New research suggests nature may have other ways of dealing with ever-increasing global warming. The research demonstrates how phytoplankton biodiversity changes and how the survival of differing species prevails.
With the recent effects of climate change being discussed constantly in the media, warming effects beneficial to nature may have been overlooked. Many media and science publications describe a climate in which warming may become accelerated with little processes capable of abating this and few natural responses have been suggested as a possible solution to climate change. Today most scientists are confident climate change may be stimulated by human activity and this warming affects important organisms and the ecosystem cycles of planet Earth.
One of these important organisms is Plankton, a key component of ocean ecosystems worldwide which absorb as much carbon dioxide as all the trees on Earth combined. How plankton may be affected by changes in the climate has been the focus of previous studies, with changes to the population of phytoplankton over the decades being observed, some studies calculating it to have reduced by 40% since 1950. Other studies have shown how phytoplankton numbers may have risen in some regions and particular periods and how this demonstrates the overall health of the oceans and food chains. Phytoplankton through the process of photosynthesis produce around half of the planets oxygen, understanding its importance to the health of the planet may therefore be paramount.
Building on previous findings, new research at the University of Exeter and Queen Mary University of London by Yvon-Ducher and colleagues, may have discovered how phytoplankton reacts to increasing climate warming. Using ponds to artificially simulate increases in temperature expected in the next century, the team compared this group to another group left at normal temperature. The team discovered phytoplankton warmed by 4 degrees may acquire 70% more diversity in its species and the rates of photosynthesis increase leading to absorption of a higher percentage of carbon dioxide from the atmosphere, this may be measured by the subsequent production of oxygen. These species then have greater biomass and larger species dominated in the artificial ecosystem.

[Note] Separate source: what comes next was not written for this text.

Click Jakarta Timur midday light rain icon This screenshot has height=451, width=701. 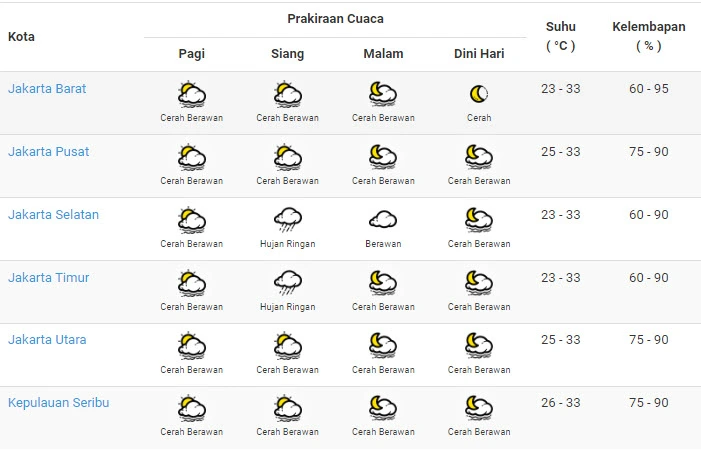pos(288,283)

The team pointed out how these responses shown in experiments may be thwarted in some regions where specific natural ecological mechanisms may actually result in a reduction in phytoplankton. Gabriel Yvon-Durocher added, “The increases we’ve seen in phytoplankton biodiversity appear to be driven primarily by the effects of warming on zooplankton, the microscopic animals which eat phytoplankton.” “Higher grazing rates by the zooplankton, which prefer small abundant phytoplankton species, prevent the ecosystem being dominated by a few of these highly competitive species, allowing species which are inferior competitors for resources to coexist.” “What the study clearly shows is future global warming is likely to have a major impact on the composition, biodiversity and functioning of plankton, which may play a pivotal role in aquatic ecosystems.”
As this research seems to contradict previous research on the link between warming and the phytoplankton population, it might suggest other factors and mechanisms may also be involved in the population fluctuation. Many scientists have noted how little is known about the Earth’s ecosystems amid regional increases in phytoplankton due to carbon dioxide increases and considering in some areas a reduction periodically occurs. Likewise, various types of phytoplankton thriving under depleted nutrient levels, release more CO2 back into the atmosphere during development although these organisms may also reflect a high percentage of light resulting in reduced warmth absorbed by the ocean. In conjunction, the fluctuating numbers of zooplankton (jellyfish, microscopic shrimp, worms etc.) may affect natural regional phytoplankton populations and fish populations; frequently determined by natural water circulation and rainfall level. A delicate balance in ecosystems may be evident.
This new research adds a little optimism to the literature on climate change and the data also adds to the knowledge of a complex ecosystem. The evidence seems to suggest nature may have future contingency plans which may be triggered when the Earth’s temperature reaches a certain level.
How may nature respond productively to climate change?